Philips joins The Climate Group’s LED lighting campaign

Feb. 23, 2012
Philips has become a corporate partner in The Climate Group’s three-year Clean Revolution campaign, which aims to speed up the global switch to LED lighting.

Philips Lighting has become the first corporate partner to join The Climate Group’s three-year Clean Revolution campaign. The partnership aims to speed up the global switch to LED lighting, which offers extraordinary opportunities for significant cuts in both energy use and worldwide carbon-dioxide emissions, according to the participants.

The Climate Group is an independent, not-for-profit organization working with governments and business leaders to advance policies, technologies and financing that will accelerate low-carbon economic growth. In December 2009, The Climate Group launched its LightSavers program of outdoor LED lighting demonstration projects.
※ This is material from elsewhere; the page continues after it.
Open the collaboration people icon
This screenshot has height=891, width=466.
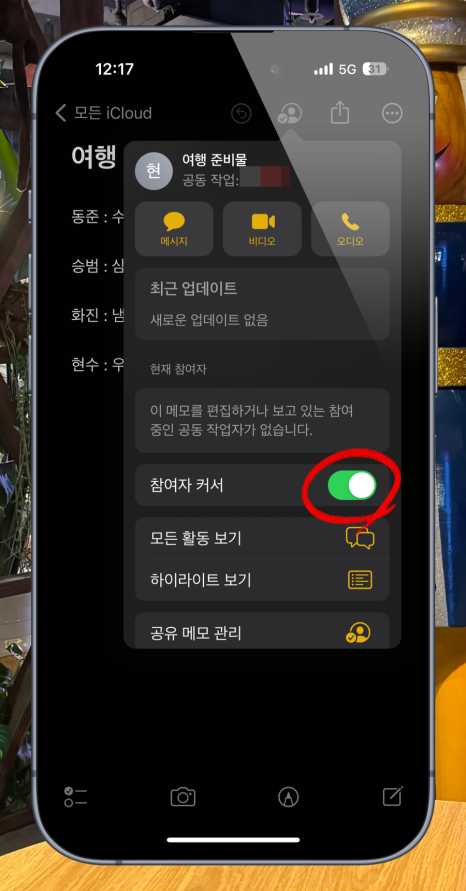coord(290,114)
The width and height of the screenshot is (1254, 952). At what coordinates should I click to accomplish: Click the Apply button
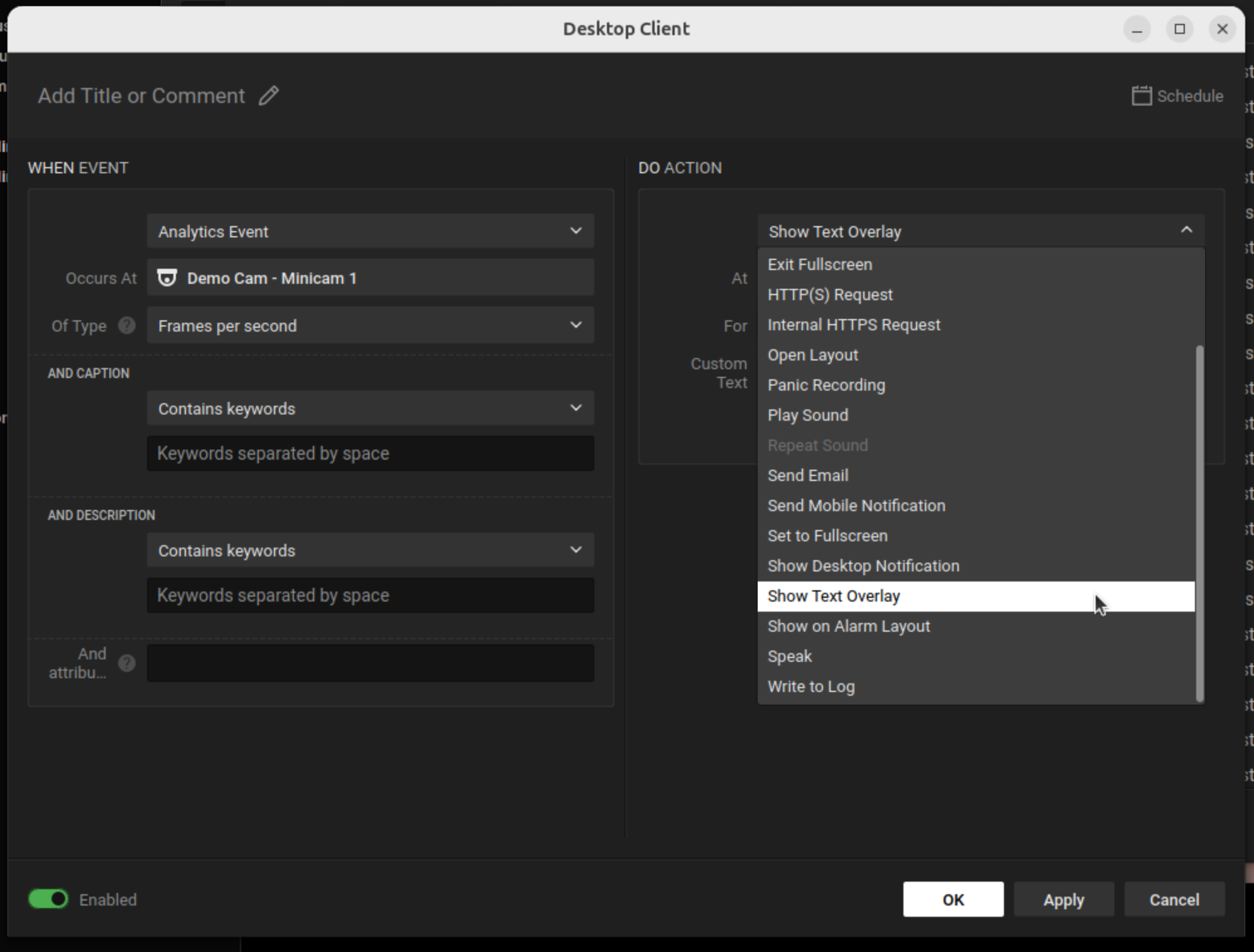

The participants believe that LED lighting also provides important social benefits, such as higher productivity at work, increased road safety, more-effective school learning and an enhanced sense of well-being and comfort at home, in buildings and on streets.

Marc de Jong, CEO of Professional Lighting Solutions, at Philips, said: “We have joined the Clean Revolution campaign as we believe it is an excellent avenue to further strengthen the case for LED lighting that can lead to dramatic savings in energy and spur low carbon growth, while enhancing people’s feeling of security and comfort on streets, in buildings, and at home.”

“This partnership underlines our commitment as a leading health and well-being company to drive the wave of innovative LED lighting and provide meaningful solutions that improve people’s quality of life.”

Mark Kenber, CEO of The Climate Group, said: “Over the next three years we will be working with Philips to highlight the opportunity for governments and corporations in investing in the low-carbon economy with a focus on expanding the use of what is one of the most promising smart technologies, LEDs.”

Kenber said that the Lightsavers program had seen LED-lighting pilots in ten global cities, including Hong Kong, London, New York and Mumbai. “Our cooperation with Philips will allow us to further highlight the great cost-savings and energy efficiency improvement LEDs provide and catalyze a low carbon transformation in lighting around the world,” he said.

Currently, lighting accounts for around 19% of global electricity production. A full switch to LED lighting could reduce energy consumption for lighting by 40% worldwide. This translates to approximately 130 billion euros in running costs and 670 million tons of avoided carbon-dioxide emissions per year.

Furthermore, the switch to LED lighting could cut back the need for capital investment in new electricity-generation capacity of over 1 trillion euros – or some 640 power plants.